13 coisas que aprendi atendendo mais de 500 clientes.
Já pensei em largar tudo e vender coco na praia.
A brisa do mar, o sol estalando, e sorrisos espalhados por todo canto.
Quem me conhece sabe: minha mente vai longe.
E assim, como num flash, me vi lá nessa praia deserta.
Regata, bermuda, o som de Donavon ao fundo e eu arrasando no facão.
"Coco geladinho, minha gente!"
Mas logo o diabinho do realismo cochicha no ouvido:
“Moço, esse coco não tá muito gelado.”
“Tem pouca água aqui, hein?”
“Você não entrega nesse bairro?”
“Só tem canudo dessa cor?"
É, não tem jeito: até a paz dá trabalho.
Foi aí que eu entendi: não importa se é coco, campanha ou consultoria.
O desafio é sempre o mesmo: atender bem.
Ouvir, ajustar, explicar, refazer.
Ser firme, mas gentil. Criativo, mas realista.
Depois de atender mais de 500 clientes pela agência, resolvi escrever.
Não pra ensinar.

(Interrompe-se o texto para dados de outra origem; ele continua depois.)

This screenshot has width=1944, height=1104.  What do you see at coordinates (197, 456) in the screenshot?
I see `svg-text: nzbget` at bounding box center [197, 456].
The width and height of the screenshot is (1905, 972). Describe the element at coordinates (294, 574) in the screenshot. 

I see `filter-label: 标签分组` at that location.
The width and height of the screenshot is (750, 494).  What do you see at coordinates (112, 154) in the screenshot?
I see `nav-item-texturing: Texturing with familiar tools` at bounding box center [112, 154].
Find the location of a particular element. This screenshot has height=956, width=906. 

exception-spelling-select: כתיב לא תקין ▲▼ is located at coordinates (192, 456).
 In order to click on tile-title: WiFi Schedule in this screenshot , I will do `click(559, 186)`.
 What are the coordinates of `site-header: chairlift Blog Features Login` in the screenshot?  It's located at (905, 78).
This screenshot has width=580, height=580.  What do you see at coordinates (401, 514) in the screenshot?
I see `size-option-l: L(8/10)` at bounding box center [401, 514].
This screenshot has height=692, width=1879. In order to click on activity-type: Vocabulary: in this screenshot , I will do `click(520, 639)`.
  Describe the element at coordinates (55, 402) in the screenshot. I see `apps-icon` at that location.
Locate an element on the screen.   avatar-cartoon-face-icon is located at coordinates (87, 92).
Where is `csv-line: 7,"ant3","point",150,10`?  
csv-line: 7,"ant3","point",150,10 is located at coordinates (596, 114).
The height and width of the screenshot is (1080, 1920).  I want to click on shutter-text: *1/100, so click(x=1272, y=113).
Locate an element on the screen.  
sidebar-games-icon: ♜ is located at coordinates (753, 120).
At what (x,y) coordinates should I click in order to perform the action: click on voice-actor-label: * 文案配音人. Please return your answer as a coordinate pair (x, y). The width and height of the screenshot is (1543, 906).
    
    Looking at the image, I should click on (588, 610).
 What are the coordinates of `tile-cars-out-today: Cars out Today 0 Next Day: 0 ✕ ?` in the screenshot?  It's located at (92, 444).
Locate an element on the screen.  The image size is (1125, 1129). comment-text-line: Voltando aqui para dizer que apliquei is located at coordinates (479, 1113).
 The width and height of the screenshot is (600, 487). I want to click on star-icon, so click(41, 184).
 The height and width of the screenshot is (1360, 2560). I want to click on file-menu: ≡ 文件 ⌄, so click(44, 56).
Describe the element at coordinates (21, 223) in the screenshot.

Mas pra compartilhar o que aprendi (muitas vezes, da pior forma).
Vamos nessa?
1. Cliente quieto demais é sinal de alerta.
Silêncio raramente é sinal de paz. A experiência diz que logo vem bucha.
2. A melhor ideia ainda precisa ser comprada.
Não é sobre ter razão. É sobre gerar confiança. E quem segura a caneta é o cliente.
3. O bom atendimento lê até o que não foi dito.
O ouro do briefing está nas observações de tom, clima e entrelinhas.
4. Briefing mal resolvido vira job eterno.
Leia, pesquise, escute, questione. Quanto mais detalhes, mais a entrega será assertiva. Spoiler doloroso: às vezes, o cliente também não sabe bem o que quer.
5. Você não atende somente um CNPJ.
Atende o João, a Malu, a Gabi. Cada um com sua meta, pressão e ansiedade. É aí que você ganha o jogo.
6. Follow-up é mais que organização.
É presença. Quem aparece, permanece.
7. Call nem sempre aproxima.
Levante a bunda da cadeira. Um café com olho no olho muda completamente a sinergia.
8. Não subestime o poder de um bom storytelling.
Criar é metade. Convencer é a outra.
9. Menos ego, mais venda.
Nem sempre o seu preferido é o que funciona. Alinhe suas entregas com o objetivo sempre.
10. Ninguém gosta de sabe-tudo.
Uma das dores do mercado é que agências são arrogantes. Pise devagar, tire o óbvio do seu vocabulário, evite usar termos super técnicos. Lembre-se: o mais importante é a comunicação ser eficaz.
11. Nem sempre a desconfiança do cliente é culpa sua.
Assim como as pessoas, todo cliente carrega traumas. Consistência, clareza e boas entregas mudam o jogo.
12. Não trate sua agência como encaixe.
Ela também precisa de cuidado, briefing e entrega boa.
13. Seja o melhor momento do dia do seu cliente.
Depois de reuniões com contador, advogado e banco… você chega com ideias, cores e soluções. A reunião com a agência não pode ser só mais uma. Investir em experiência pura estratégia.
É, gente. A resposta certa eu sigo buscando.
Mas as erradas, já perdi até as contas.
Se você já viveu uma dessas situações, comenta aqui.
Se nunca viveu: ou tá começando agora, ou mente muito bem.